Se la vio a Bachelet frenéticamente activa, incansable en el esfuerzo. El dolor estaba reflejado en su semblante acongojado y serio, pero ni una lágrima. ¿Cómo resiste usted de esa manera, señora Presidenta? Le preguntaron los periodistas. La respuesta se deslizó con sencillez: “Es que no hay tiempo todavía para llorar”. ¡Qué admirable mujer!
Por su parte, el electo mandatario no retaceó su concurso. Ambos, a ritmo parejo, sin distinción especial ninguna, se mezclaron con la gente que resistía denodadamente los embates de la naturaleza. Coordinaban planes, compartían información, sumaban esfuerzos, apoyaban con todo a la tarea colectiva. A Piñera el terremoto le impuso otro programa de emergencia para su gestión gubernamental. Y él fue capaz de asumir ese inmenso desafío. Era la hora más propicia para probar la consistencia de su liderazgo, no en función de su partido sino en el de su patria. Y después, ¡Chile en marcha, nuevamente!
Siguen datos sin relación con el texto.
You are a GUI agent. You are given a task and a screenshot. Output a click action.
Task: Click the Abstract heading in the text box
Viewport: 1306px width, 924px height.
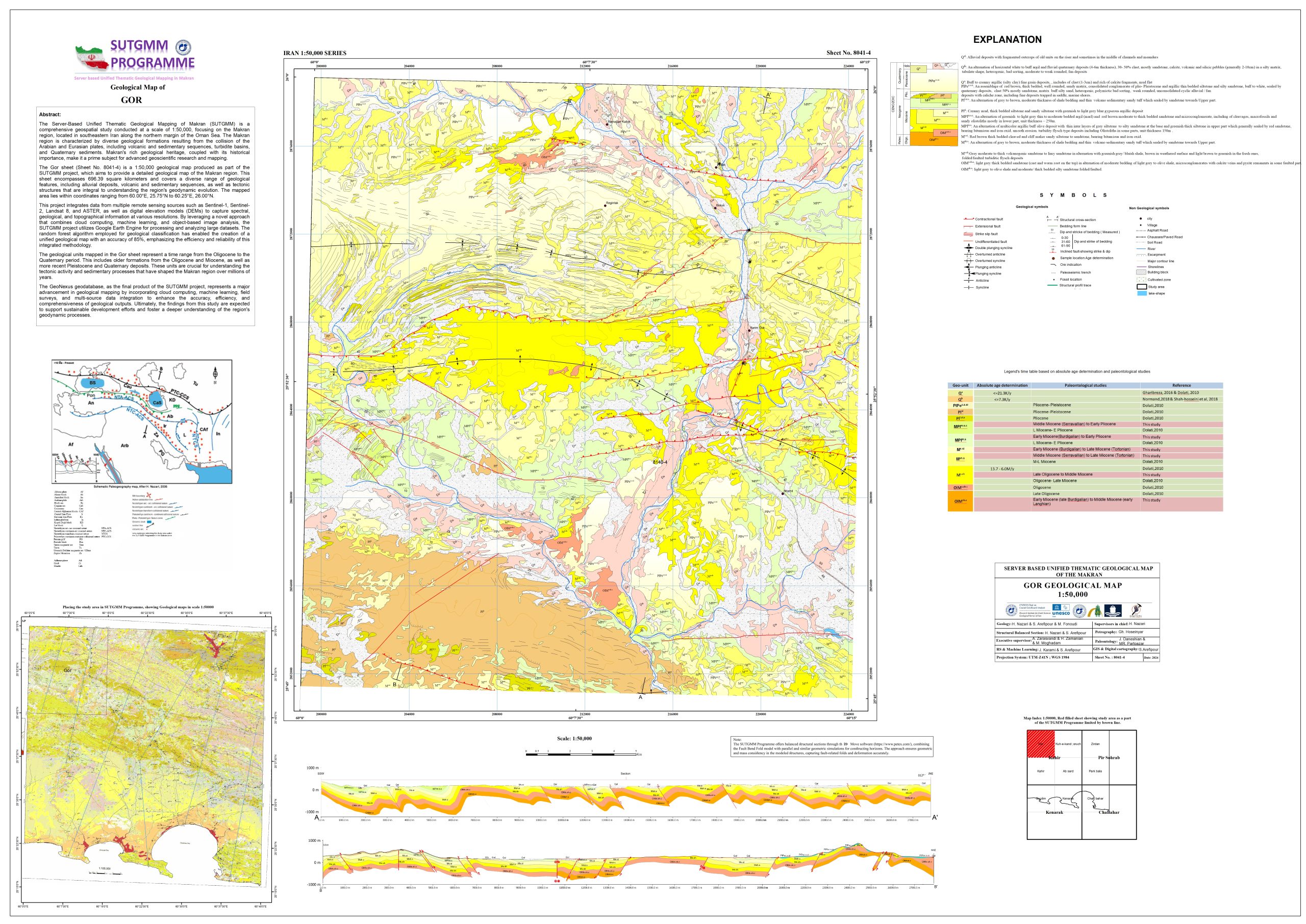click(50, 114)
De las dos experiencias anteriores no pasó mucho tiempo. Y la increíble proeza tecnológica y humana para rescatar a los atrapados en la mina San José, puso otra vez ante los ojos del mundo a ese Chile heroico que ya es casi un emblema distintivo en el contexto latinoamericano. El gobierno chileno asumió como cuestión de Estado la empresa del rescate. El derecho humano a la vida recogió de esa hazaña un elocuente testimonio de solidaridad y apoyo sin límites. Los canales televisivos de todas partes mostraron un cuadro espectacular de esfuerzos mancomunados entre lo oficial y lo privado. Para la causa de los valores humanos no hay fronteras. Esa noche flameó en muy alto la bandera chilena, con una aureola de triunfo. Chile le ganó otra vez a la adversidad.